_About this exercise_. Repeat the rows below from the line with "Locate an element" up to and including the line with "group-title-prefix: 光 is", leaving the pictures out.

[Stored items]
=-=-=

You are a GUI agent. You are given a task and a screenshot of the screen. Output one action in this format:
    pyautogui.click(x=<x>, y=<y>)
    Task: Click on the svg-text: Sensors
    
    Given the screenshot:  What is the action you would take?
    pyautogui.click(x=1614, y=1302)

=-=-=

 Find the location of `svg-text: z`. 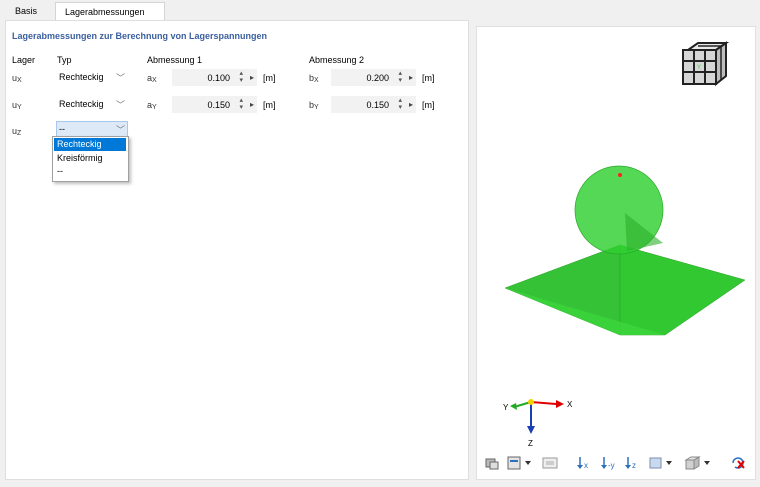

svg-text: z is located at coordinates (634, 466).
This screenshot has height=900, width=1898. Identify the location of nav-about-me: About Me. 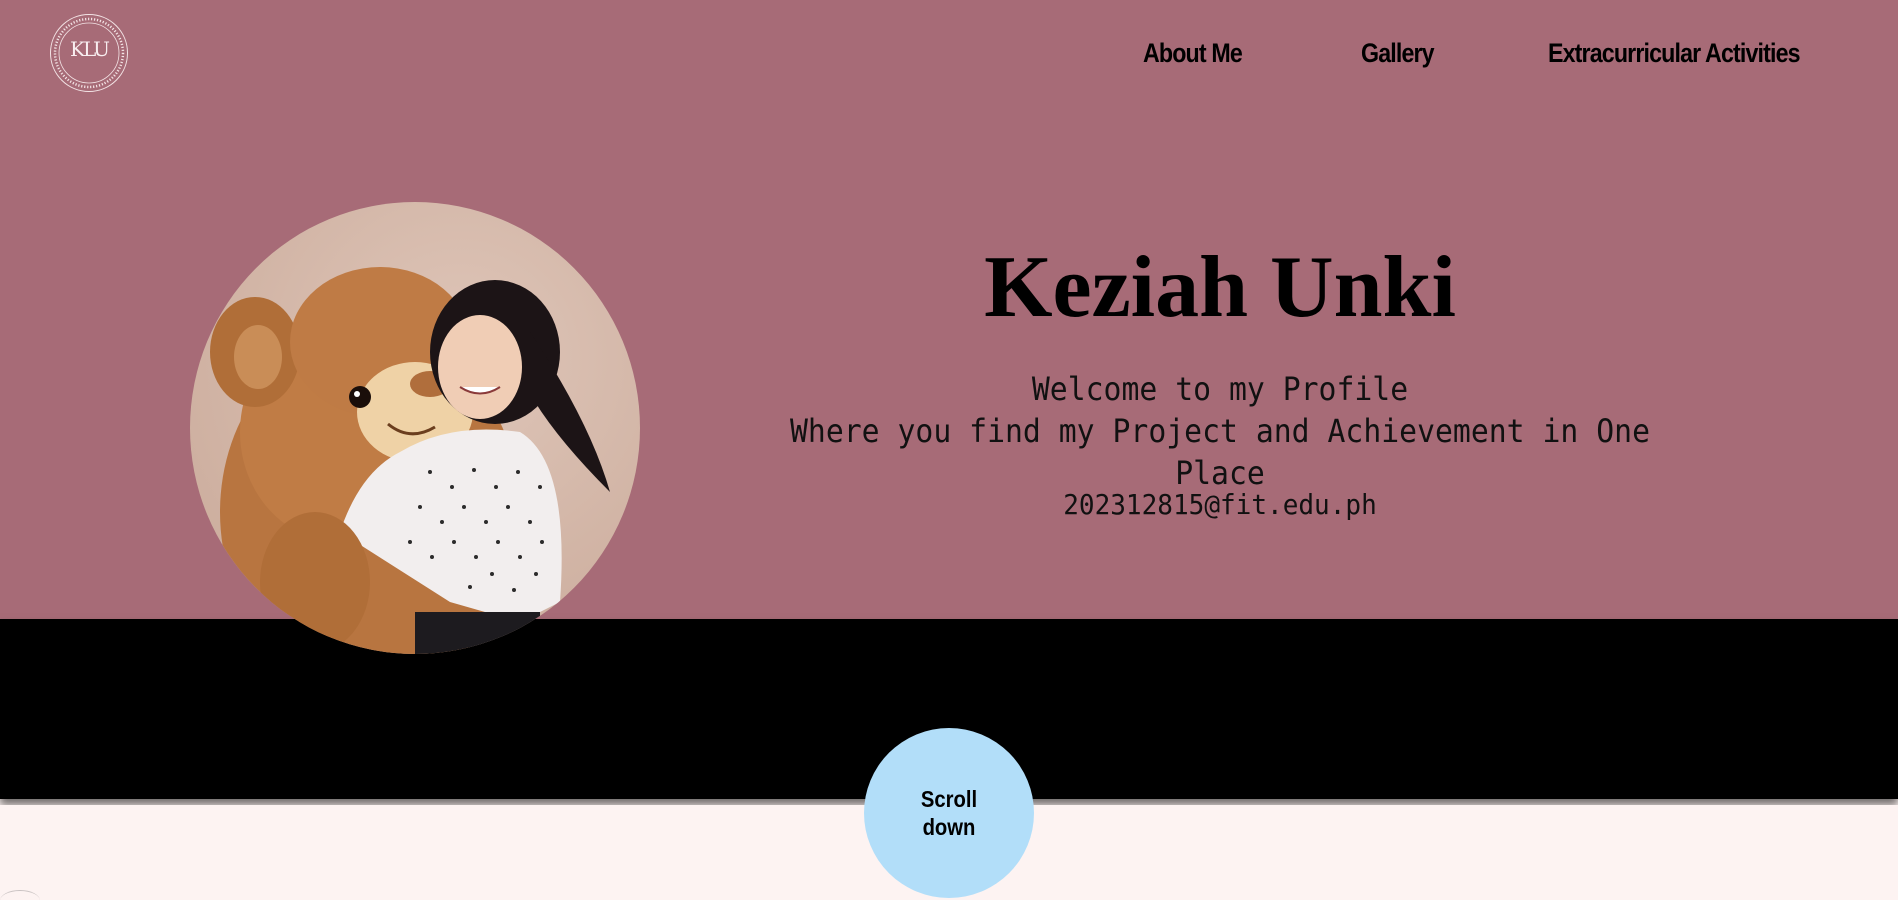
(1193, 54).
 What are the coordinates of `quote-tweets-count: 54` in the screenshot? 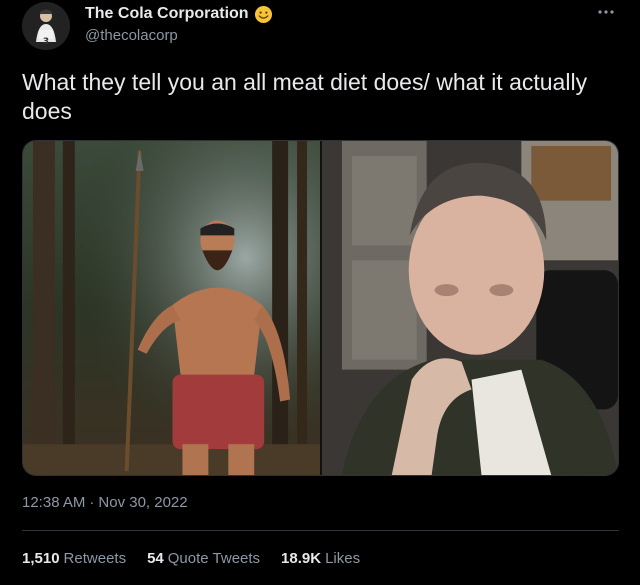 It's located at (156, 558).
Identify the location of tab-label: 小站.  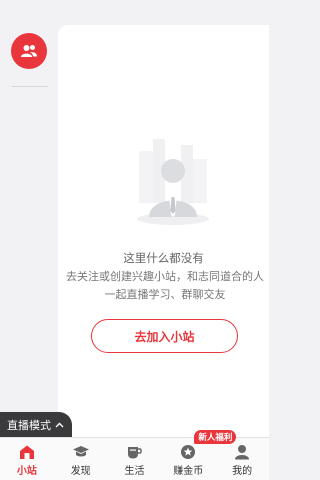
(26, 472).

=-=-=

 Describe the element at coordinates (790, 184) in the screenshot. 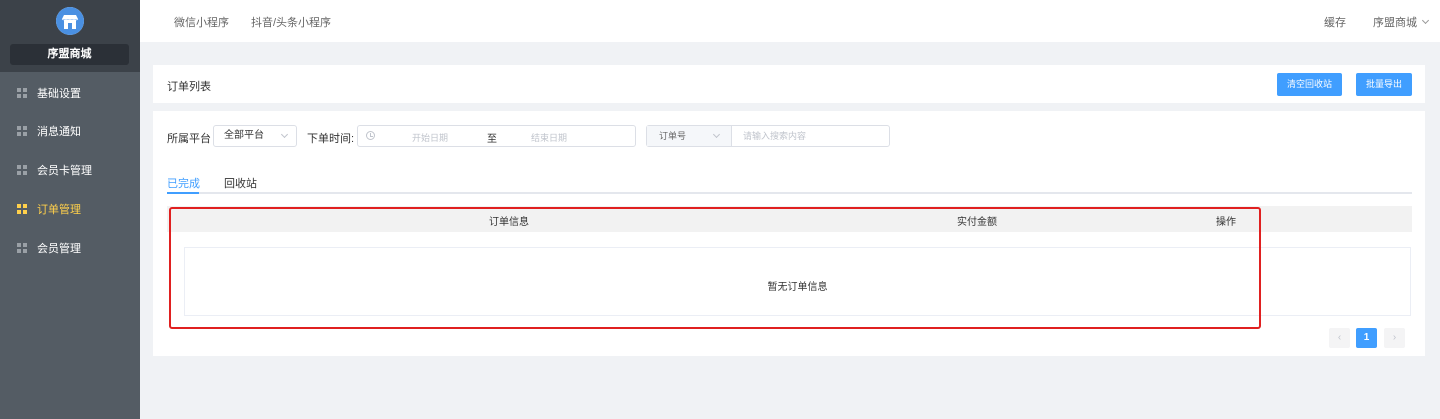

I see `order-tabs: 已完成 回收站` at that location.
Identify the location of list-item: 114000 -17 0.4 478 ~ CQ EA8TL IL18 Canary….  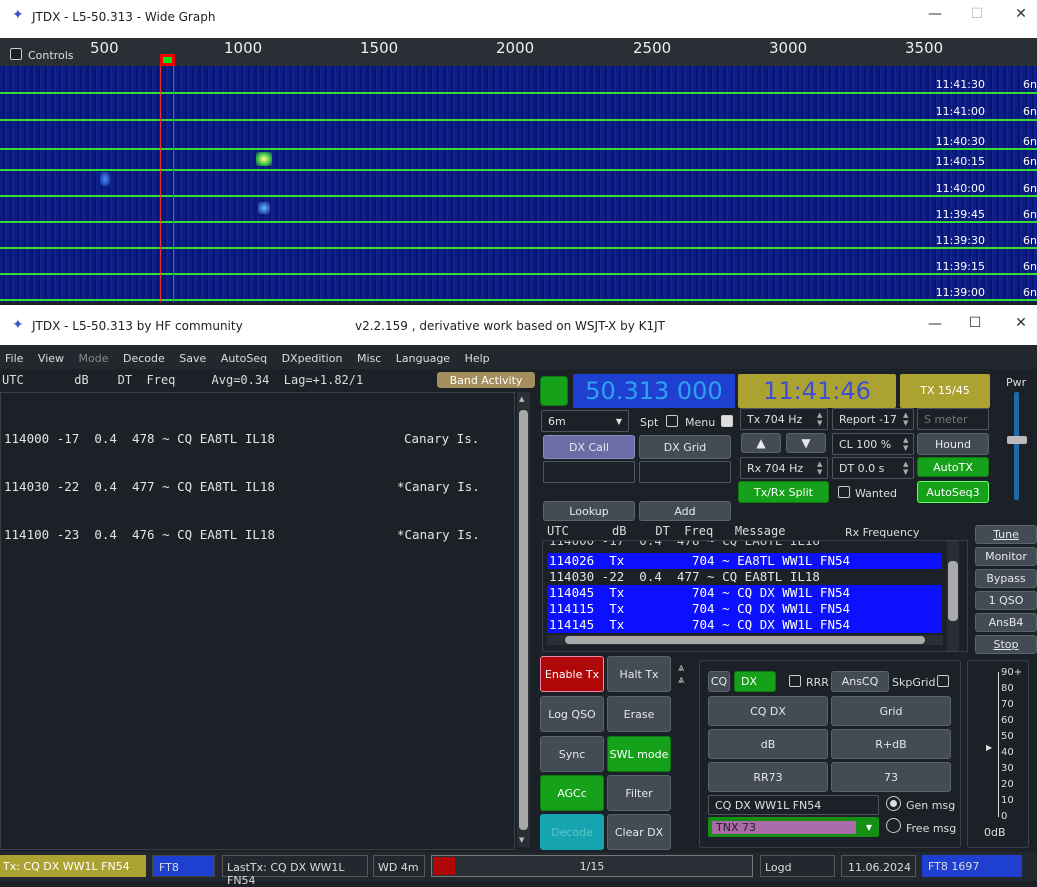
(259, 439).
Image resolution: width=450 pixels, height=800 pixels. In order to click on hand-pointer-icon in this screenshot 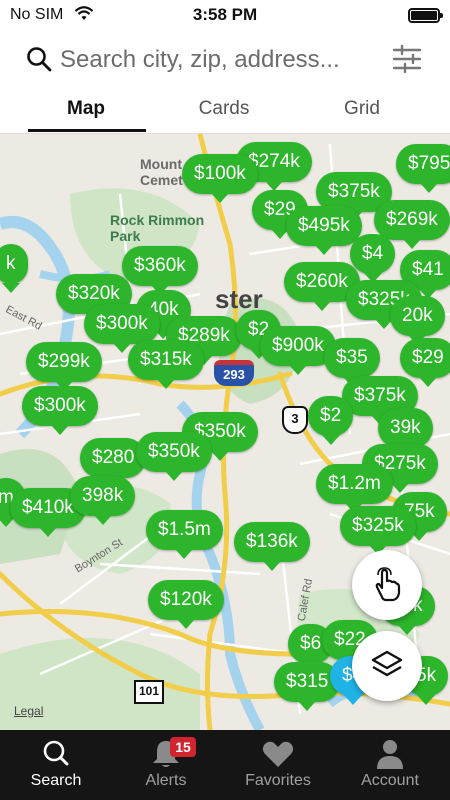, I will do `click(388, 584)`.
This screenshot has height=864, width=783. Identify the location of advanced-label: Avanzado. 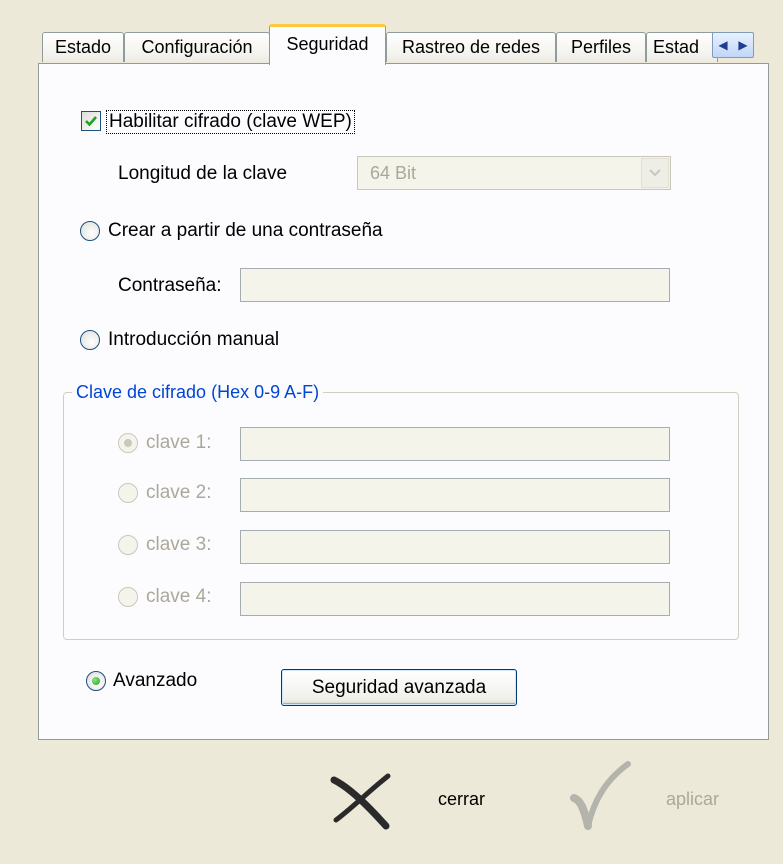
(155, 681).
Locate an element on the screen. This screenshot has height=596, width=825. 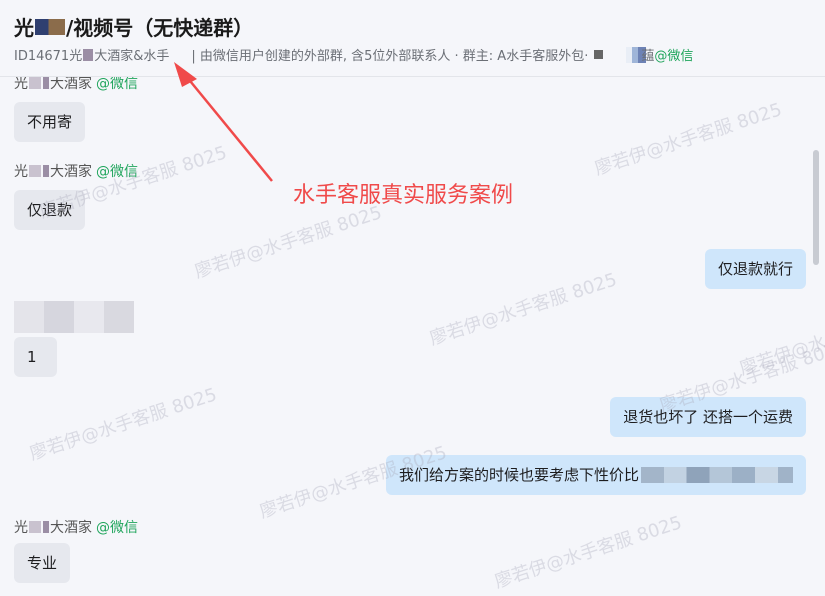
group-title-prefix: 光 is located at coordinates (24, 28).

=-=-=

_Answer box_.
Locate an element on the screen. This screenshot has height=596, width=825. 
group-title-prefix: 光 is located at coordinates (24, 28).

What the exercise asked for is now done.